In 1925, Huidobro published this collection of manifestos to consolidate his position in the avant-garde in the face of the burgeoning new Surrealist movement and also as a reaction to attacks from one Spanish critic in particular, a member of the Ultraist movement, who seemed to want to establish the Spanish avant-garde as an independent force, free of the influence of this loud, self-confident Chilean. The book appeared in the same year that he published his last two collections of French poetry, one of which demonstrated Dadaist influences, and the other Surrealist influences.

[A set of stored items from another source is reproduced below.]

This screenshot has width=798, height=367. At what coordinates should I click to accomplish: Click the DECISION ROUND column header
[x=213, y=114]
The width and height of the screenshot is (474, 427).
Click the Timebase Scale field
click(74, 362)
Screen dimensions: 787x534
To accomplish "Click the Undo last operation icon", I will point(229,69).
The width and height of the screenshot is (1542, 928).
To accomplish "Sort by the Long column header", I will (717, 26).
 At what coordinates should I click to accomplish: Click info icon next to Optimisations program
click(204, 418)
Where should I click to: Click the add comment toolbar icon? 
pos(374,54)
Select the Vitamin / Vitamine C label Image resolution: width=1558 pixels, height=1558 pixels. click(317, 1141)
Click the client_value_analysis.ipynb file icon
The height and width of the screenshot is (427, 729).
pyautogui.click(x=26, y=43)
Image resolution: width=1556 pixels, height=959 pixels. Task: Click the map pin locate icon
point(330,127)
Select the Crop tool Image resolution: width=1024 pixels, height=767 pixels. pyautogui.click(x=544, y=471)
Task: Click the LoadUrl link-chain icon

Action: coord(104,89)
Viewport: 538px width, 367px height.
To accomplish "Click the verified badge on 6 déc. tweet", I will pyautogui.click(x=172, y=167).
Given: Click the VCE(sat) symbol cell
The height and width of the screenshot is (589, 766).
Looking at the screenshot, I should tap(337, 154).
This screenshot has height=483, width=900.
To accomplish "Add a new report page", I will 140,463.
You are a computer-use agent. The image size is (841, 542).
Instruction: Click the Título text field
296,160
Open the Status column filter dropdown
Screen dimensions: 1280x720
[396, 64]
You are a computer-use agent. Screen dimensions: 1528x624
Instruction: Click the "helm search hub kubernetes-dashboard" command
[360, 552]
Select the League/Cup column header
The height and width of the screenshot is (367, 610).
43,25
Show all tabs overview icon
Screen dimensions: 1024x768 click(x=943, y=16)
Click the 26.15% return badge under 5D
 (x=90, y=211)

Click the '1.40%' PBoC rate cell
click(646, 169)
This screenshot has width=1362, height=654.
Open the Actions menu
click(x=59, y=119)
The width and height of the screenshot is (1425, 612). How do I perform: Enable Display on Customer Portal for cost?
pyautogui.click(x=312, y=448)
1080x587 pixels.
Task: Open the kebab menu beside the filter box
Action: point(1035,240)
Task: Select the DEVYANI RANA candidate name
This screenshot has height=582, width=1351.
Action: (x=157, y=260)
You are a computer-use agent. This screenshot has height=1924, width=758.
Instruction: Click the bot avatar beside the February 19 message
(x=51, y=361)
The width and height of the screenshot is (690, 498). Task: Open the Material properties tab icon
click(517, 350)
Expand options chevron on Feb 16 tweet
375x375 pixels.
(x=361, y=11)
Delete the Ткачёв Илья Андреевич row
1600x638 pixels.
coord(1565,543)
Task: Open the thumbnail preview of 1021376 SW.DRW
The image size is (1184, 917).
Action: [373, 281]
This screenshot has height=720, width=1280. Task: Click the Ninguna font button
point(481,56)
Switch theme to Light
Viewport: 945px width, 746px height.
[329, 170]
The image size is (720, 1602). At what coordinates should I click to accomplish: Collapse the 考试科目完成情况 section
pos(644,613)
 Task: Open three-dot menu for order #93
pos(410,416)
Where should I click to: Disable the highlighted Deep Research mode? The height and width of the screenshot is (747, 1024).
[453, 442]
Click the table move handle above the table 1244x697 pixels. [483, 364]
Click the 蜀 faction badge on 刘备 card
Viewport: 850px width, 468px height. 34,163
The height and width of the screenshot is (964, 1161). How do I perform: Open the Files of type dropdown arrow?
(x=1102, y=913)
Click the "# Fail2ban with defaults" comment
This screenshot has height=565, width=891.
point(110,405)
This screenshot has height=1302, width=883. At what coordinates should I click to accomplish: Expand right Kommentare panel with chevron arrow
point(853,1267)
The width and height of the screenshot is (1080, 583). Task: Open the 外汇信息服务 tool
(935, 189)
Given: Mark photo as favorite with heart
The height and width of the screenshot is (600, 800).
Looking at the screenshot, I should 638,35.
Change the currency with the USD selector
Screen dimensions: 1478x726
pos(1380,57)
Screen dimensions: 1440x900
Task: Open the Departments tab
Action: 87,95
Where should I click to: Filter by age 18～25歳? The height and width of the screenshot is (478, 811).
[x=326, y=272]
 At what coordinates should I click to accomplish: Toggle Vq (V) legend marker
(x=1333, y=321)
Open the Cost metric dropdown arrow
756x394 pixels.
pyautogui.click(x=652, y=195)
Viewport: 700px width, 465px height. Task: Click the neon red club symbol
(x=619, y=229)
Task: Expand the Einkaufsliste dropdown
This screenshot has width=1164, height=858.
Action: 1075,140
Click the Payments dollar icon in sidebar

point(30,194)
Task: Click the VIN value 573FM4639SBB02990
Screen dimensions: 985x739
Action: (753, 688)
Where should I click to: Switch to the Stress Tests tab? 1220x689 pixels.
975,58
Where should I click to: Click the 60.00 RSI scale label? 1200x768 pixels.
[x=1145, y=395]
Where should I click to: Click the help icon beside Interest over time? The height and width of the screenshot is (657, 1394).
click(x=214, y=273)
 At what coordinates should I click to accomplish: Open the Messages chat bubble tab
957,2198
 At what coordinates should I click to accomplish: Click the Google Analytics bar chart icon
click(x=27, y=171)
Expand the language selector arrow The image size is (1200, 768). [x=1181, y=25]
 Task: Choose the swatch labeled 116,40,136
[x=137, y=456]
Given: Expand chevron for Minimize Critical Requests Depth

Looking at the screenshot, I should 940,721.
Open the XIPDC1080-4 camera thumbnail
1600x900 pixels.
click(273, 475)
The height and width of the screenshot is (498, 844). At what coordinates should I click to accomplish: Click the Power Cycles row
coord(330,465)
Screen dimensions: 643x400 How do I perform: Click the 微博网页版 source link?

1925 is therefore a watershed year for Huidobro, one where he experimented with new approaches and also tried to shore up his prominent position as the artistic tides were beginning to turn. Six years later, after some time back in Chile, and periods in Madrid, Paris and New York (where he had tried to get into the film world, and failed to do so because of the eruption of the talkies at a time when he was engaged in producing scripts for silent movies), Huidobro produced his two masterpieces, Altazor, written – the author claimed – between 1919 and 1930, and Temblor de cielo (Skyquake), written in 1928.
The other work written at this time, i.e. between the mid-1920s and the mid-1930s, was only to be collected in two volumes published in 1941, but it further reinforces the impression given by the 1931 publications, that Huidobro had reached his maturity after the Parisian apprenticeship. The manifestos should be read with some seriousness, but perhaps also with a tongue placed securely in the cheek.